_Document text_:
=== Begin Enclosure ===

MGS spending lifts Saudi downstream sector

15 March 2024

 

The selection of contractors by Saudi Aramco for its third expansion phase of the Master Gas System network (MGS-3) has galvanised Saudi Arabia’s midstream and downstream sectors.

Aramco has divided engineering, procurement and construction (EPC) works on the estimated $10bn MGS-3 project into 17 packages. The first two packages involve upgrading existing gas compression systems and installing new gas compressors. The 15 other packages relate to laying gas transport pipelines across various locations in the kingdom.

Aramco issued letters of intent in February to contractors for 16 EPC packages of the MGS-3 project. Some of the successful contractors have also confirmed their selection by Aramco.

The original Master Gas System (MGS) was built in the 1970s and commissioned in 1982. Since then, Aramco has been supplying natural gas to its customers across Saudi Arabia via the network, mainly channelling associated gas from Ghawar and other oil fields.

=== End Enclosure ===

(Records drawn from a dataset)
=== Begin Enclosure ===

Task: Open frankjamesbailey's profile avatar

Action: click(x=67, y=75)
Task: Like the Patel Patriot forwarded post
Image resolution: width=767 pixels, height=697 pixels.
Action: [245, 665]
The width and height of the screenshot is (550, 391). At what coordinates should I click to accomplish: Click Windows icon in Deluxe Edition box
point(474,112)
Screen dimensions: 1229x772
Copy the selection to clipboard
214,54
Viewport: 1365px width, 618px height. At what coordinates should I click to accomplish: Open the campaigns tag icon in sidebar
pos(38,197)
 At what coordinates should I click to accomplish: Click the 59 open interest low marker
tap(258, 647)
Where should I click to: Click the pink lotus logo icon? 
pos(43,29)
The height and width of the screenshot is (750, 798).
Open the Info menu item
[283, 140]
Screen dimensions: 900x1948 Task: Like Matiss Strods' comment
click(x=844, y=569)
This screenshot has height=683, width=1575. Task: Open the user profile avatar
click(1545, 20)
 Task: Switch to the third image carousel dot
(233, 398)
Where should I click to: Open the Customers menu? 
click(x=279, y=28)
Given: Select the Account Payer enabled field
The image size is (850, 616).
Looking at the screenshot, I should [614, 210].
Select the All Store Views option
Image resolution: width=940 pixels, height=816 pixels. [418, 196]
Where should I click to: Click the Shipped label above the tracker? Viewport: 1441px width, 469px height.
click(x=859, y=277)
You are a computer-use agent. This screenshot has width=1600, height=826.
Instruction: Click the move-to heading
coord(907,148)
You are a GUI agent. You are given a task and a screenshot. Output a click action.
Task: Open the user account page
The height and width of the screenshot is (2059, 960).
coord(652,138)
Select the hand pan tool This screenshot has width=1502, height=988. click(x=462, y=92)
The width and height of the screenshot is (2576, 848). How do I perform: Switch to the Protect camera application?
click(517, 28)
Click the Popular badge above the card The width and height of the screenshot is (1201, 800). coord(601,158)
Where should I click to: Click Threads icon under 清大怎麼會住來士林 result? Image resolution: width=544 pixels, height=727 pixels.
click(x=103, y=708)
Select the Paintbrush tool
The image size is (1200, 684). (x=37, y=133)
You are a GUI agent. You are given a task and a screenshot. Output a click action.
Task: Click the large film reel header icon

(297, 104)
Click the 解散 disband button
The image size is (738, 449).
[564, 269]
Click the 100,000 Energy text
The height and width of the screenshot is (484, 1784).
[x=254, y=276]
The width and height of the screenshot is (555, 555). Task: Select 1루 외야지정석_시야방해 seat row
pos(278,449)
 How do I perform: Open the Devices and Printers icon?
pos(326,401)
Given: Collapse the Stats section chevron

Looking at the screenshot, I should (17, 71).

=== End Enclosure ===

_Exercises to complete_:
**1.** List every date, year, month or decade mentioned in the article on Master Gas System spending.
**2.** Extend the article on Master Gas System spending, picking up after its final sentence.

_Exercise results_:
**1.** 15 March 2024; February; the 1970s; 1982

**2.**
Over the past decade, amid rising gas demand from Saudi Arabia’s industrial and household sectors, Aramco has undertaken projects to increase its non-associated gas production. It launched the second expansion phase of the MGS in 2015.

Looking ahead, contractors have expressed interest in participating in the main EPC tendering process for package 16 of the MGS-3 project, which is the only EPC package not to be tendered by Aramco out of the 17 packages. The scope of work on package 16 covers the laying of a gas transport pipeline network of more than 50 kilometres in and around Jeddah.

The completion of the EPC tendering exercise – from solicitations of interest to the selection of contractors – for a scheme of the scale of MGS-3 within a year’s time underscores the commitment of Aramco, and of the Saudi government, to ensuring the steady growth of the kingdom’s gas sector.

Moreover, as Amin Nasser, president and CEO of Aramco, has said: “The recent directive from the government to maintain our maximum sustainable capacity [of oil production] at 12 million barrels a day provides increased flexibility, as well as an opportunity to focus on increasing gas production and growing our liquids-to-chemicals business.”

Liquids-to-chemicals ambition

Saudi Arabia is striving to become one of the world’s largest petrochemicals producers by the end of this decade. Its global liquids-to-chemicals programme involves expanding its portfolio of petrochemicals assets both at home and abroad.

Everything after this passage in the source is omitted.